---- 読む抜粋

森政弘先生は、ロボット博士と言われ日本のロボット工学の先駆的な先生でNHKのロボコンを立ち上げた先生でもある。その森政弘先生が米寿を迎えられ、4月13日(月)、“森政弘先生の米寿を祝う会”が「銀座アスター ベルシーヌ竹芝店」で開催された。
私は昭和49年〜昭和62年まで、東京工業大学(東工大)工学部制御工学科の教授であった森政弘先生の助手として研究室の研究補助や教授と学生とを結ぶパイプ役を務めていた。私の在職中に学部生、大学院生(修士、博士)合わせて73名にもおよぶ皆さんが森政弘先生の研究室(以下“森研“と呼ぶ)でロボットに関わる研究を行って学部を卒業、あるいは大学院を修了して行った。
森先生は昭和33年〜昭和44まで東京大学、昭和44年〜昭和62年まで東京工業大学教授であったので、私がお世話になる以前の東京大学時代と東京工業大学時代の卒業生もいるので100名上回る学生の研究・教育指導を行ったことになる。
思い起こすと東工大の森研に所属する学生は、森先生をあこがれ東工大を受験し研究室に配属になった学生がほとんどである。しかし、入学ができ制御工学科に入れても、森研究室(森研)に所属できるかどうかの保証はない。それほどに人気のある研究室であるから希望者が多く、毎年研究室配属の時期になるとじゃんけんやくじ引きを行って研究室配属を決めていた。学部生で森研に入れなかった者が大学院で森研を希望し研究を行うという学生もいた。他大学の学部を卒業し、大学院は東工大森研でロボット研究したいという学生も大勢いた。
私がお世話になった初期の頃は、記憶が定かでないが学部4年生配属者定員が4〜5名、大学院修士が1,2年生合わせて6〜8名で、博士が3名所属していた。研究室には合わせて、十数名が毎年森研に所属し、ロボットに関わる研究を行っていたと記憶する。
なにしろ、森先生の研究テーマは面白くユニークなので多くの学生はあこがれる。「人が他で行っていない研究をする」「論文には参考文献を書くが、自身が書いた論文には参考になる文献がないような研究をする」「社会的にアピールする研究をする」というような研究指導がある。そのため、他では行っていないロボット研究テーマばかりであるから非常に難しい。思い出すままに当時の研究テーマを述べると以下である。

--------
---- データの内容

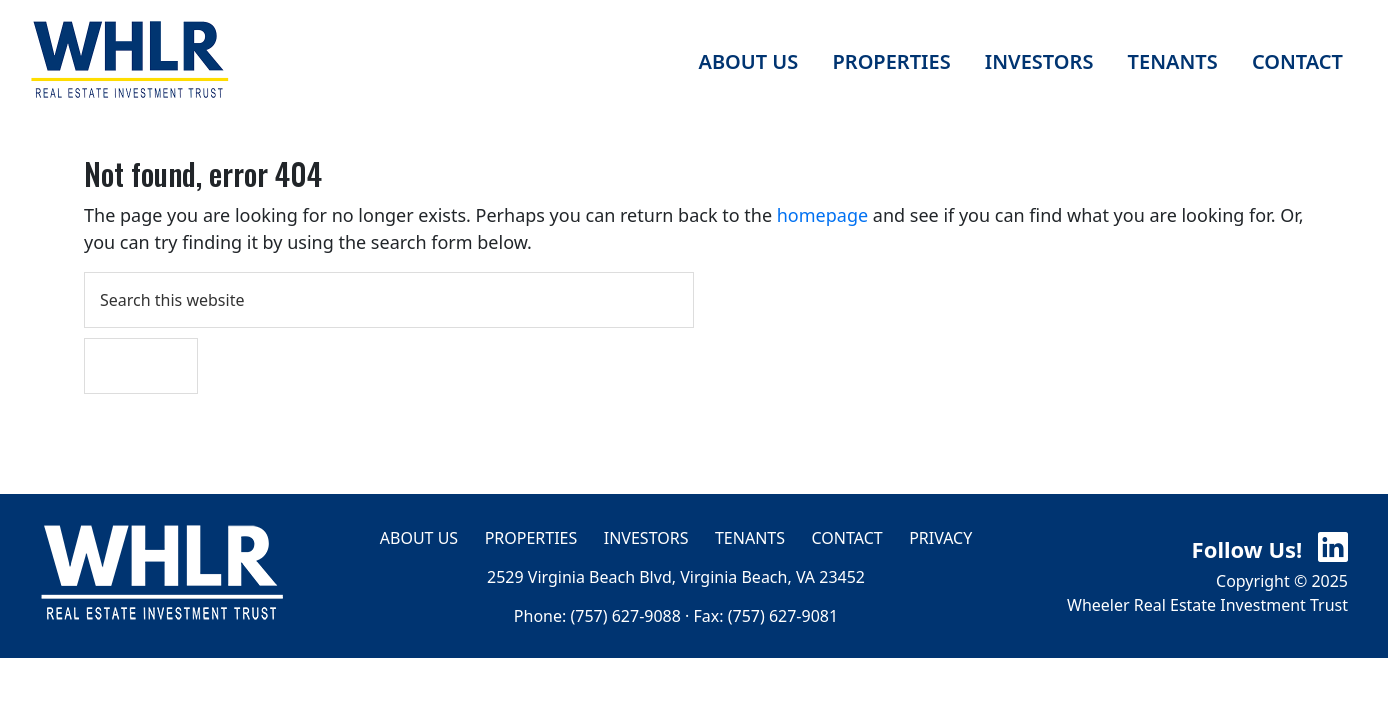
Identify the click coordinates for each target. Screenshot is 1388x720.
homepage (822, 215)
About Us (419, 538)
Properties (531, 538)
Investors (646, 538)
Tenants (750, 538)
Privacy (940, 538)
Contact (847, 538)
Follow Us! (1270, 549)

--------
---- データの内容

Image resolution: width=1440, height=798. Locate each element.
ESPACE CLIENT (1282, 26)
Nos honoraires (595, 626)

--------

■ **取り組む内容**
(A) 森政弘先生に関する文章にある「しかし、入学ができ制御工学科に入れても、森研究室(森研)に所属できるかどうかの保証はない。」という一文を英語に訳せ。
(B) 森政弘先生に関する文章のうち、「思い起こすと東工大の森研に所」から「テーマを述べると以下である。」までの部分を一字も変えずに打ち直せ。

■ **課題の解答**
(A) However, even if students are admitted and get into the Department of Control Engineering, there is no guarantee that they can join the Mori Laboratory (Mori Lab).

(B)
思い起こすと東工大の森研に所属する学生は、森先生をあこがれ東工大を受験し研究室に配属になった学生がほとんどである。しかし、入学ができ制御工学科に入れても、森研究室(森研)に所属できるかどうかの保証はない。それほどに人気のある研究室であるから希望者が多く、毎年研究室配属の時期になるとじゃんけんやくじ引きを行って研究室配属を決めていた。学部生で森研に入れなかった者が大学院で森研を希望し研究を行うという学生もいた。他大学の学部を卒業し、大学院は東工大森研でロボット研究したいという学生も大勢いた。
私がお世話になった初期の頃は、記憶が定かでないが学部4年生配属者定員が4〜5名、大学院修士が1,2年生合わせて6〜8名で、博士が3名所属していた。研究室には合わせて、十数名が毎年森研に所属し、ロボットに関わる研究を行っていたと記憶する。
なにしろ、森先生の研究テーマは面白くユニークなので多くの学生はあこがれる。「人が他で行っていない研究をする」「論文には参考文献を書くが、自身が書いた論文には参考になる文献がないような研究をする」「社会的にアピールする研究をする」というような研究指導がある。そのため、他では行っていないロボット研究テーマばかりであるから非常に難しい。思い出すままに当時の研究テーマを述べると以下である。